Ce triomphe même présageait sa perte. En vain, une réconciliation eut lieu ; en vain, on échangea les meilleures assurances. Sa popularité le rendait redoutable. D’ailleurs, il n’était pas homme à user désormais de plus de prudence. Quelques mois après, vers la fin de 403, à l’occasion de l’érection d’une statue de l’impératrice sur une place publique qui touchait à l’église principale, des réjouissances eurent lieu, dont le caractère païen lui parut offensant pour la religion. Il somma le préfet de les faire cesser. Le conflit recommençait ainsi sous une forme plus personnelle. L’impératrice, blessée au vif, voulut cette fois aller jusqu’au bout. Il n’est pas sûr que Jean ait réellement prononcé les paroles célèbres qu’on lit aujourd’hui en tête d’une homélie qui porte son nom : « De nouveau, voici Hérodiade en délire, de nouveau elle se met en fureur, de nouveau elle danse, de nouveau elle veut qu’on lui apporte la tête de Jean sur un plat[2]. » Mais, à défaut de ces paroles, il y en avait assez d’autres dans ses discours, qu’on pouvait interpréter comme autant d’allusions. Eudoxie fit soulever, par les évêques qui lui obéissaient, une protestation contre le rétablissement du patriarche ; et, comme il refusait de cesser ses fonctions, il fut d’abord gardé à vue chez lui, puis, vers le milieu de 404, enlevé violemment de son église et conduit en exil.

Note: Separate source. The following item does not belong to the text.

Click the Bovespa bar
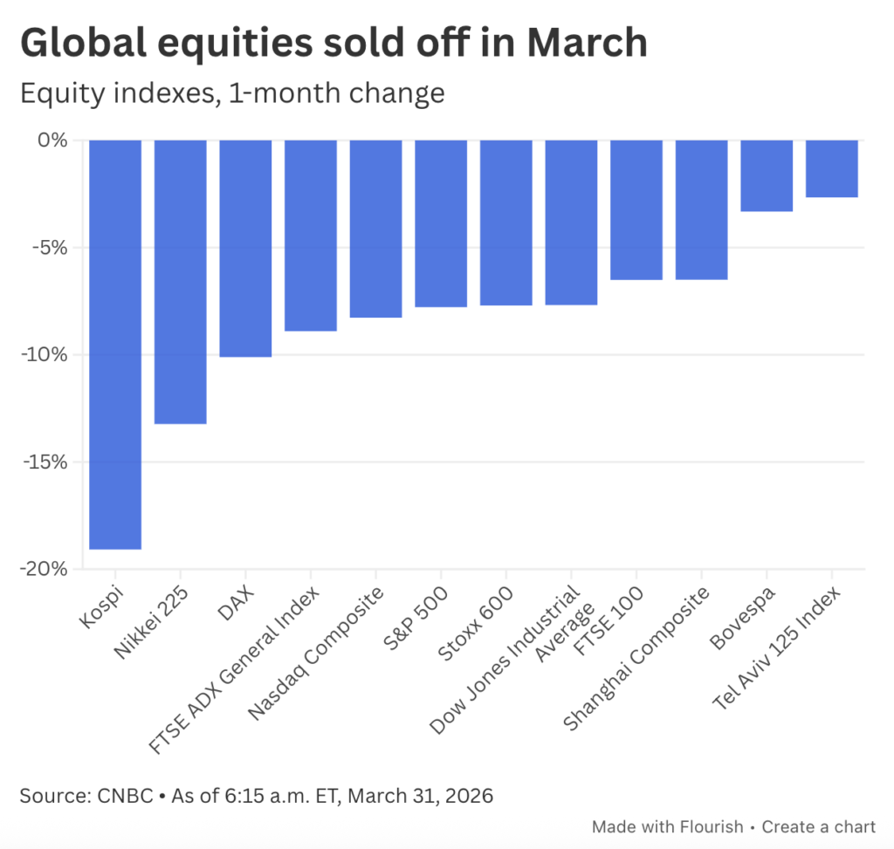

Des scènes violentes eurent lieu à Constantinople. Un incendie, qu’on imputa aux partisans de l’exilé, dévora les bâtiments attenant à la cathédrale et l’église elle-même. En tout cas, ses amis, parmi lesquels il y avait certainement des exaltés, continuèrent à former une

  1. Voir l’Homélie après son retour.
  2. Hom. sur la décoll. de S. Jean-Baptiste, exorde.